Give again, word for word, each line below starting at the one that contains "Task: Select 当前打开的文件设置为默认 entry" and ending at the one that contains "Given: Open the Materialart dropdown".

-------------------------

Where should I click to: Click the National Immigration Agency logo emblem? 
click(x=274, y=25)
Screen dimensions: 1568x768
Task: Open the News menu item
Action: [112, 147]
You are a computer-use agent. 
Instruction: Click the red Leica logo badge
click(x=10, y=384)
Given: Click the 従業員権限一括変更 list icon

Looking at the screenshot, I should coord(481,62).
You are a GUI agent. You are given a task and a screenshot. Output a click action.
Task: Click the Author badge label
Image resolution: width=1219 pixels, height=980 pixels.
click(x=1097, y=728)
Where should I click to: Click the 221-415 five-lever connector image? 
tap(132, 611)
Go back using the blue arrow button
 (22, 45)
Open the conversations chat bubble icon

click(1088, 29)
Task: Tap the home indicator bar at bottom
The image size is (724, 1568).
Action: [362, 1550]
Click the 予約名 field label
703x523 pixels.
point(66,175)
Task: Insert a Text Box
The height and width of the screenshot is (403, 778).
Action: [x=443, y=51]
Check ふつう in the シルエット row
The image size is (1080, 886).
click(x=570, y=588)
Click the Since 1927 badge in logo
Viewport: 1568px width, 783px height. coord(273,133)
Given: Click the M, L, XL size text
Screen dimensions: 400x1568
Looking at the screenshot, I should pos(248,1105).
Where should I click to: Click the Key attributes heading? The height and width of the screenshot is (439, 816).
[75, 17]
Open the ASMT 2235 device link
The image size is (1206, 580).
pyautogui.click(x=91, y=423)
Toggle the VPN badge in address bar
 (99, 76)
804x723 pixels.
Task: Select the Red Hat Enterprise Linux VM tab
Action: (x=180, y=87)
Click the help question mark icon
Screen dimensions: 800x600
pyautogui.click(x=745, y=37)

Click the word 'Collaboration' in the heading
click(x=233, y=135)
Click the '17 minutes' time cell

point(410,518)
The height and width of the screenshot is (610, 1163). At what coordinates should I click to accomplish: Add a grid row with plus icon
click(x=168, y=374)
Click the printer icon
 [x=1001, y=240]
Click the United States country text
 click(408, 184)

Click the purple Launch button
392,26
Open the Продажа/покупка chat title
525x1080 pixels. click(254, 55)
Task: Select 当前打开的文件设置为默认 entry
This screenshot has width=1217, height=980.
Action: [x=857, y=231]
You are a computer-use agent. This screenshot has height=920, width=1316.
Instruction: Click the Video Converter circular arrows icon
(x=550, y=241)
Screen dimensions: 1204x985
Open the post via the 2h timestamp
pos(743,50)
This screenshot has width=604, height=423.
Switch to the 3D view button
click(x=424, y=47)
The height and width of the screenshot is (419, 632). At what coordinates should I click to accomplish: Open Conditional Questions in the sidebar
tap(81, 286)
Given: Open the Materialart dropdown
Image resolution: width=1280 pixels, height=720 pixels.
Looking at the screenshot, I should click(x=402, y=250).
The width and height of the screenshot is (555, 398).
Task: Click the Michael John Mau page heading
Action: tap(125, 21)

-------------------------

**RESPONSE AREA**.
Task: Select 当前打开的文件设置为默认 entry
This screenshot has width=1217, height=980.
Action: [x=857, y=231]
You are a computer-use agent. This screenshot has height=920, width=1316.
Instruction: Click the Video Converter circular arrows icon
(x=550, y=241)
Screen dimensions: 1204x985
Open the post via the 2h timestamp
pos(743,50)
This screenshot has width=604, height=423.
Switch to the 3D view button
click(x=424, y=47)
The height and width of the screenshot is (419, 632). At what coordinates should I click to accomplish: Open Conditional Questions in the sidebar
tap(81, 286)
Given: Open the Materialart dropdown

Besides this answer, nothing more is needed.